Daniel Samper Pizano, que en el pasado me había dejado la falsa pista del Edificio Lara y que yo recibí con la confiada inocencia de Hansel y Gretel en su camino de migajas de pan, dedica a la noticia su columna del día siguiente en El Tiempo. Lo hace gracias a su tía Rita —que a este punto ya no sé si existe—. Ella, preocupadísima, pide la censura de la noticia. Samper Pizano no sólo nos deja claro que él y su tía Rita preferían tener en la mesita de noche el periódico de la competencia, sino que el evento podría “no-ser-nada” junto a los nueve muertos en asalto guerrillero. O “ser-mucho”, como creía la tía Rita, frente a la visita a Colombia del presidente François Miterrand; esa que el pobre hombre corneado ya no podría ver por televisión.
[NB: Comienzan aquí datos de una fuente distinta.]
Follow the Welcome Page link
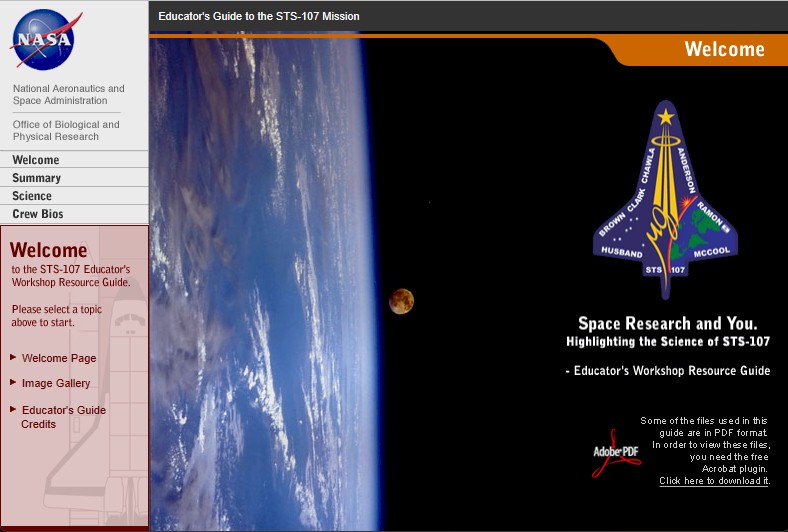 click(x=59, y=358)
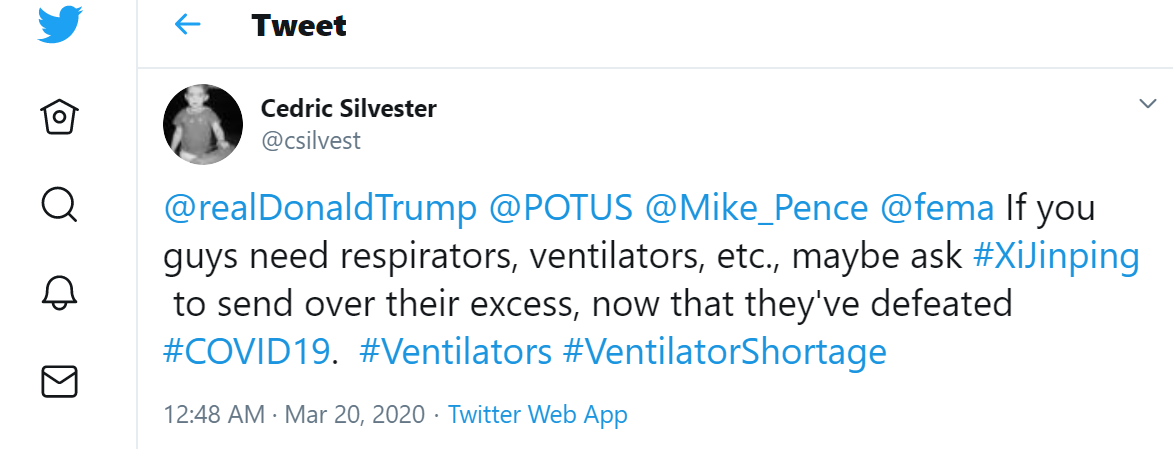Open the Explore search icon
The width and height of the screenshot is (1173, 449).
[x=59, y=204]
Tampoco vería la toma del Palacio de Justicia, tan sólo trece días después, ni la tragedia de Armero a siete días de los hechos del palacio.
Como en una premonición, eso sí, los periódicos de ese viernes advertían de un plan para ocupar el palacio y registraban la muerte de nueve niños por un alud de tierra en Risaralda. El jueves 17 de octubre, día de los hechos, el horóscopo le pedía a Tauro no hacer compromisos, pues “una acción impulsiva podría ser peligrosa”. Más abajo la viñeta de Steve Roper muestra el ROAAAARRR de un camión a punto de accidentarse. “¡LO PUSISTE EN MARCHA, SACA EL PIE DEL ACELERADOR!”.
De retazos sigo armando mi propio camino de pistas buenas y pistas malas, migajas de pan en las que a veces hay un muerto que quisiera tener nombre y no un toro forajido que es muchos toros de verdad. Pero esa es otra historia.